*PROBLEM DETAILS*.
Reproduce everything from the line containing "You are a GUI" down to the end of the records, swapping "gear" for "cog" and leaving the rest unchanged. Omit the pictures from your answer.

*INPUT*.
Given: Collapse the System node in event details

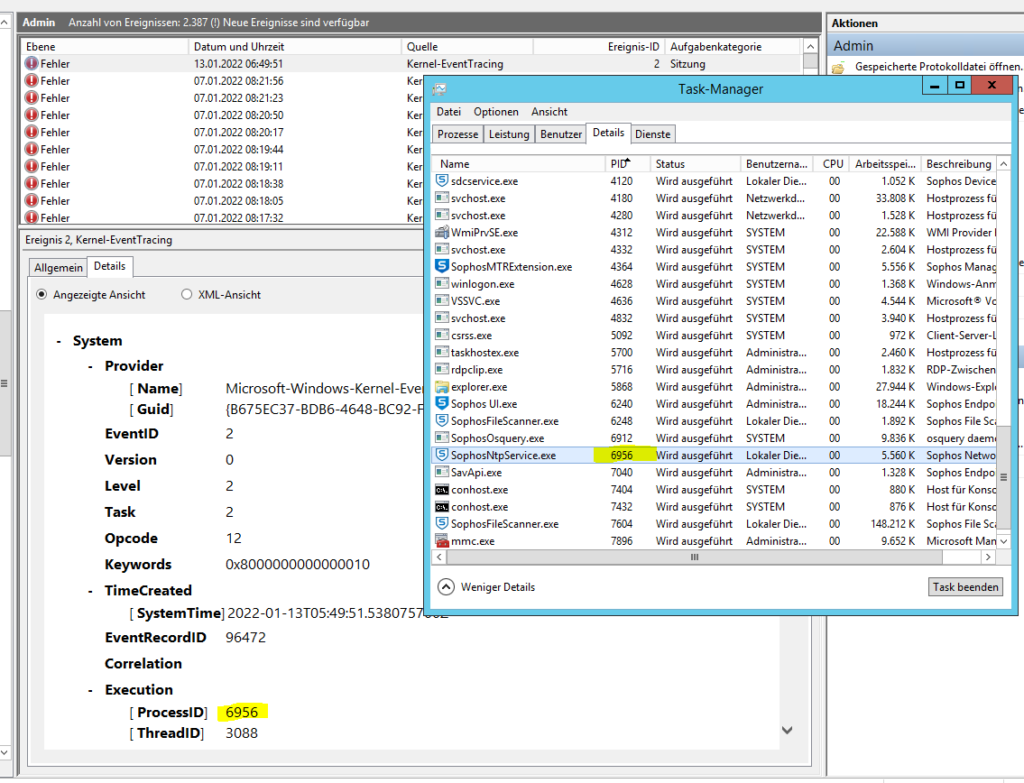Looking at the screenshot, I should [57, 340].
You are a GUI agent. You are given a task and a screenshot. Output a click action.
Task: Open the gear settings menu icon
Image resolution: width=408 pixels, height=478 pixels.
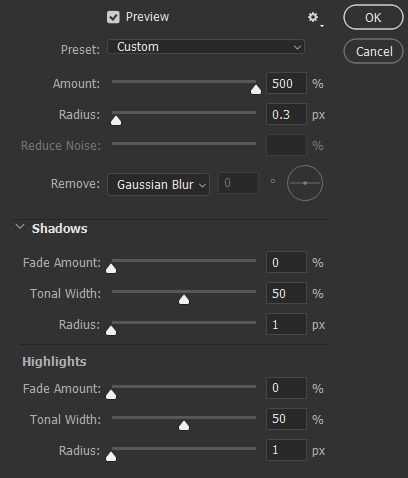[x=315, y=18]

*SOLUTION BELOW*.
You are a GUI agent. You are given a task and a screenshot. Output a click action.
Task: Open the cog settings menu icon
Image resolution: width=408 pixels, height=478 pixels.
[x=315, y=18]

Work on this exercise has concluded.